Bitcoin Slides Back to $64K as Ethereum Pulls Under $1,900
Bitcoin rose to a multi-week high above $65,500 after softer-than-expected US CPI data, but the rally faded and BTC slipped back to around $64,000. After peaking near $65,600, Bitcoin retraced roughly $1,500 and is now about $64K, with market cap around $1.285T and BTC dominance near 56.7%.
Ethereum surged to nearly $1,950 for the first time in six weeks, then reversed and fell back below $1,900. The broader market was mixed: BNB edged higher near $580, while XRP struggled around $1.10. Several large names including SOL and ADA were red, while BCH and DEXE dropped the most among major coins.
Sector-wise, ONDO stood out as the top performer, up about 17% to ~$0.37. Meanwhile, Pi Network (PI) declined again. Total crypto market cap fell by roughly $40B in a day, ending around $2.270T.
Key drivers cited include renewed US–Iran strike tensions and Strategy’s latest BTC sale, both contributing to choppy price action after earlier CPI-led upside. Traders may expect volatility to persist as the market reassesses macro headlines and geopolitical risk.
Bearish
The article frames a classic “macro pop then fade” pattern. Softer US CPI boosted BTC above ~$65.5K and sent ETH to ~$1,950, but both failed at resistance and retraced as markets repriced US–Iran strike tension and also digested Strategy’s latest BTC sale. With total market cap down ~$40B in a day and ETH back under $1,900, downside pressure looks slightly more dominant than upside momentum.

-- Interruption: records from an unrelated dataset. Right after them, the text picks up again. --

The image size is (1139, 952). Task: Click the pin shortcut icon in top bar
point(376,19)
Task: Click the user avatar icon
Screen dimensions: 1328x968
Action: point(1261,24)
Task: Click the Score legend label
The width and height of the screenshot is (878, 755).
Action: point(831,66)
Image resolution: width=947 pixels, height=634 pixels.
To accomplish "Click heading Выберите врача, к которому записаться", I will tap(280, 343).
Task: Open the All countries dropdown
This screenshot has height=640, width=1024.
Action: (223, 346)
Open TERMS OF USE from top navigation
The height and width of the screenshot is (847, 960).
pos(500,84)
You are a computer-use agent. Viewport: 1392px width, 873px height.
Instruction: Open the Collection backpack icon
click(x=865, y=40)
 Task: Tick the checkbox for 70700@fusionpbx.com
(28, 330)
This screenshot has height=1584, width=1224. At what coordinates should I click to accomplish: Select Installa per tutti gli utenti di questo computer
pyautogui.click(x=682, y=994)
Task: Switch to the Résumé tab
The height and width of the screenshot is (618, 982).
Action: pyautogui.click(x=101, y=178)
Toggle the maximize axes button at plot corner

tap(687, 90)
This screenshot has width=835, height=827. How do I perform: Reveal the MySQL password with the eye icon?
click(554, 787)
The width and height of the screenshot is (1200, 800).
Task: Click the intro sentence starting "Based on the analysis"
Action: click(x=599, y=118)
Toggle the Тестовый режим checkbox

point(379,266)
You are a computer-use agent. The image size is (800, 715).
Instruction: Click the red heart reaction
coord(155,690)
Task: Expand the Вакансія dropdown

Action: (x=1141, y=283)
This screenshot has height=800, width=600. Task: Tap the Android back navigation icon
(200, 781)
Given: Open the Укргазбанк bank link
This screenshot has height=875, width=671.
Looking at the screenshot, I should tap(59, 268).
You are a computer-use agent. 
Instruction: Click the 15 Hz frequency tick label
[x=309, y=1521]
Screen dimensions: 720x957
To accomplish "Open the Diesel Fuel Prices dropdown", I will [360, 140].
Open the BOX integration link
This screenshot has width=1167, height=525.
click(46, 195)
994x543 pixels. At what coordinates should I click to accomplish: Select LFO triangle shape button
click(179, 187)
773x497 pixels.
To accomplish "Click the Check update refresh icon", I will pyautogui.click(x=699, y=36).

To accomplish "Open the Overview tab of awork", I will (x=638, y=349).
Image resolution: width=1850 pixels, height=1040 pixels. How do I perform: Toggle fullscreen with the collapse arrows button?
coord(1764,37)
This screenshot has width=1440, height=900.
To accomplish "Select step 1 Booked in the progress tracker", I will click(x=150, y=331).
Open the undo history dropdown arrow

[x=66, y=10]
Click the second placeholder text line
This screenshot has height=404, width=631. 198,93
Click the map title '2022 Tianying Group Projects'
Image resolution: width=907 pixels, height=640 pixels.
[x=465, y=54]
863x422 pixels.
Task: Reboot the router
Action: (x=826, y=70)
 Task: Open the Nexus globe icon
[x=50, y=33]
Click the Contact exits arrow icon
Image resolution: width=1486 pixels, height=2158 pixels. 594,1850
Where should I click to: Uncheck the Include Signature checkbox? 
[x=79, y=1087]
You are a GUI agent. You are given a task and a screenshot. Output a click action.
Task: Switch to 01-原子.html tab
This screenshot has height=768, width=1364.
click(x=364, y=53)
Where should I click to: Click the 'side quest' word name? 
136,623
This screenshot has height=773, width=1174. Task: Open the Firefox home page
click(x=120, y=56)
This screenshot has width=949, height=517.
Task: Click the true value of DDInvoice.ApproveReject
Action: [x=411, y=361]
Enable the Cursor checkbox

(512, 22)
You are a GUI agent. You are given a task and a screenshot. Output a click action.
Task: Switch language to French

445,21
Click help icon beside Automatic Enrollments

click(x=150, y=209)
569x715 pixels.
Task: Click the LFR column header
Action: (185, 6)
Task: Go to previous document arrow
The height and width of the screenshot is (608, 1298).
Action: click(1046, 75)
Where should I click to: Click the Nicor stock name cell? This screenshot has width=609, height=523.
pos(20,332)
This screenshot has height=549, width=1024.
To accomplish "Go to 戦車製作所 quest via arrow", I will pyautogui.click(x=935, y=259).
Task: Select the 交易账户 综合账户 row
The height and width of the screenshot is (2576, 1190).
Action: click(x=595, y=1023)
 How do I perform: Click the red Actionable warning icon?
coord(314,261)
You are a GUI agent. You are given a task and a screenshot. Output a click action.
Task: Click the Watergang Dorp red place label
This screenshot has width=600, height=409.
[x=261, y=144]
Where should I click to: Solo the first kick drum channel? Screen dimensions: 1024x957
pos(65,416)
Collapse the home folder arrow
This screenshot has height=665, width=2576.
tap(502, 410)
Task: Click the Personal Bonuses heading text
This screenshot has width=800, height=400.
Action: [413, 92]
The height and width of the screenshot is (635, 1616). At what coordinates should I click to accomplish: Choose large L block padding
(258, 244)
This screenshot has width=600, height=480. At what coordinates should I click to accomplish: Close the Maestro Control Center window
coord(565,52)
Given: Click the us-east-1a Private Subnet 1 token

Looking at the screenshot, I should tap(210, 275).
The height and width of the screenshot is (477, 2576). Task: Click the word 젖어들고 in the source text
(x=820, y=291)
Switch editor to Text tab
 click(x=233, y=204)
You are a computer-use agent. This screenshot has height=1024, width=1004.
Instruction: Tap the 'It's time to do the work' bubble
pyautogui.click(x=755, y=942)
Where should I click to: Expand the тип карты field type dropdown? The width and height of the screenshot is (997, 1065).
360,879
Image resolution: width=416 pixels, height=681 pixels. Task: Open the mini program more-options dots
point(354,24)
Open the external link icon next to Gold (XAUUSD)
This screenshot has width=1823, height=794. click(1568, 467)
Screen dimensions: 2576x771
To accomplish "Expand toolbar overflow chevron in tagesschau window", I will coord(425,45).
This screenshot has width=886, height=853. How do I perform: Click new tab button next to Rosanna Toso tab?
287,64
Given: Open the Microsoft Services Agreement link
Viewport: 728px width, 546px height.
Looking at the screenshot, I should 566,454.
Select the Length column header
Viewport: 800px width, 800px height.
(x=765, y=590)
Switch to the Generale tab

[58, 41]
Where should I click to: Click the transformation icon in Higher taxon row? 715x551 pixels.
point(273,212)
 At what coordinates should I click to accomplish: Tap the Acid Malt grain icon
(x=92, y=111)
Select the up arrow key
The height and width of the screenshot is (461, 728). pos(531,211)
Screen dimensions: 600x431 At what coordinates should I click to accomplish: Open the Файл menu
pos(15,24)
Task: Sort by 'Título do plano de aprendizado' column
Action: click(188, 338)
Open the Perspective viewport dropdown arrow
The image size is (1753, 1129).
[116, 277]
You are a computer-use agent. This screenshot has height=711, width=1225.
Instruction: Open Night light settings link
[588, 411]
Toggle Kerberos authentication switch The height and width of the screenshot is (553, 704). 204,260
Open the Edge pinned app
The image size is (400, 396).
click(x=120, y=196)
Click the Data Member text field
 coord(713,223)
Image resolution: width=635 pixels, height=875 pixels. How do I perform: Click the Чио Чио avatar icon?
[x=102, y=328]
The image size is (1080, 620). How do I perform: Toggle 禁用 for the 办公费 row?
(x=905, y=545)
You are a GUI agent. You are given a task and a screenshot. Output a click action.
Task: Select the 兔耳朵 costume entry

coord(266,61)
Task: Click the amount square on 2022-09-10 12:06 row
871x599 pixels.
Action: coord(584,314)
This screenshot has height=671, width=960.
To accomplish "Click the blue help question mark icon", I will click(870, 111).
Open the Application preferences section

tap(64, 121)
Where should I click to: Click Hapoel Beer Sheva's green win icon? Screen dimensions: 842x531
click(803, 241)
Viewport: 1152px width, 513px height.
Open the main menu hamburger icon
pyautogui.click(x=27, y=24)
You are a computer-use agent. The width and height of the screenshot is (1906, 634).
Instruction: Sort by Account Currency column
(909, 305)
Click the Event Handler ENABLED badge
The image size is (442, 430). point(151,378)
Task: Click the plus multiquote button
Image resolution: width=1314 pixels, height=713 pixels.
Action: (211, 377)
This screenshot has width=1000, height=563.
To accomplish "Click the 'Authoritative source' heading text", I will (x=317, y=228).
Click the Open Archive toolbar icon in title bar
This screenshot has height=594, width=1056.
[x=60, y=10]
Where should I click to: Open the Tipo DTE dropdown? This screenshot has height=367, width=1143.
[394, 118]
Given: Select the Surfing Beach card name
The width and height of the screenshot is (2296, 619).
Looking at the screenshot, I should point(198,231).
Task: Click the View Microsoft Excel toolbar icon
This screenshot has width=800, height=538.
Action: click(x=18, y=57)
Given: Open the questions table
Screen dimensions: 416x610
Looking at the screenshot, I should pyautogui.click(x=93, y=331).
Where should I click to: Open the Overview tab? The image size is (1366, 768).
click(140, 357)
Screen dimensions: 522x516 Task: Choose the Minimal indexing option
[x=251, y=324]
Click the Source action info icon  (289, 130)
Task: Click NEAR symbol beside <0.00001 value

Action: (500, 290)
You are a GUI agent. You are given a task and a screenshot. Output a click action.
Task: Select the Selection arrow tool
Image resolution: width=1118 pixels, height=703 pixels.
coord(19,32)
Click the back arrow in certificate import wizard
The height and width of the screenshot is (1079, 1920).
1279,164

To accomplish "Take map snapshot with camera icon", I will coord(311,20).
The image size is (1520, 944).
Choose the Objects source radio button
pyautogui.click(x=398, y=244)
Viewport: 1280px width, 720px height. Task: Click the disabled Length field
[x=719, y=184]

Past parallels: CPI surprises often spark short-lived risk-on rallies; when follow-through is blocked by geopolitical headlines, traders typically take profits quickly, leading to choppy, range-bound price action. In the short term, this suggests continued volatility and a bias to sell rallies unless BTC reclaims and holds the $65K–$66K zone. In the longer term, if CPI weakness persists and risk conditions stabilize, the underlying trend could still recover; however, current signals (retracement + market cap contraction) lean bearish for near-term positioning.